Мастерская человеков | страница 28



– Что будет с нами? Что будет с нами?

– Зачем, зачем он вывел нас из Египта?

– В Египте было так хорошо!

– Мы ели там финики.

– Мы пили там молоко с густыми сливками.

– Помните, в Египте были орехи. Какие прекрасные орехи!

– И мед был в Египте. И мед!

– Да. И мед. Все было в Египте.

– Братья! Вернемтесь в Египет!

– Тише! Трубят рога. Опять поход. Расходитесь, нас услышат шпионы Моисея. Ти-ше…


Неровным резким призывом трубил сигнальный рог. Далеко по пустыне перекатывались знакомые звуки – из стана в стан, из отряда в отряд. И опять шуршал и скрипел песок, зажигались факелы, грузно поднимались с колен верблюды; крики погонщиков, блеяние и мычание стад, нервная брань, толчея и суета движения заполняли воздух, и опять сотни тысяч ног, покорные единой мощной воле, пружинились от усилий, множество тел сливалось в живом потоке, и дух людской поднимался над головами, вьюками и знаменами в равнодушную неведомую высь.

Моисей сидел в шатре и напряженно думал. Лицо его было скорбно. Толстые губы решительно сжаты. В больших темных зрачках трепетала великая растерянность подлинной творческой мысли.

Наступал вечер.

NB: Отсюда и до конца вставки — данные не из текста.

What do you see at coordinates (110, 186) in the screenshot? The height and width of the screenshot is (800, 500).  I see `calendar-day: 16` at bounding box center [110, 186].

Лагерь расцветился огнями. Теплый живой гул стоял над ним. Синий дым костров вился в лиловом закате. Холодеющие холсты шатра дышали покоем.

Но Моисей не знал покоя. Предстоял бой с Амаликом.

Недалеко от шатра ждали люди. О них докладывали Моисею с утра. Они ждали. Томились. Заученно пели славу господу. Много волосатых, бородатых, почтенных, почтительных и непроницаемых. Томились в тесных черепах розоватые комья мозгов. Непроницаемо извивались в ненависти, страхе, трусости и мутной бесформенной злобе. Но рты были раскрыты. Пели. Заунывно, молитвенно. Усвоили форму: вздымали руки, кланялись, гнули тела к земле.

Такими они бывали почти всегда, но всегда же бывали и непроницаемы, и Моисей говорил с ними одним языком – языком обещаний. А они принимали обещания как должное и поклонами своими, и внешней покорностью, и безразличными пятнами лиц своих требовали еще и еще того же – благ и обещаний, благ и обещаний благ. И еще чудес требовали…

Затем поворачивались и уходили на прямых бездумных ногах, а от твердых затылков и плоских спин тянулась к большому сердцу Моисея тревожная острая боль.

– Они при первой возможности возведут себе золотого тельца, – сказал как-то Моисей Аарону, брату своему.

У Аарона были мясистые щеки и ласковый нрав. Он неопределенно усмехнулся и сказал:

– Пока ты жив, Моисей, это вряд ли случится!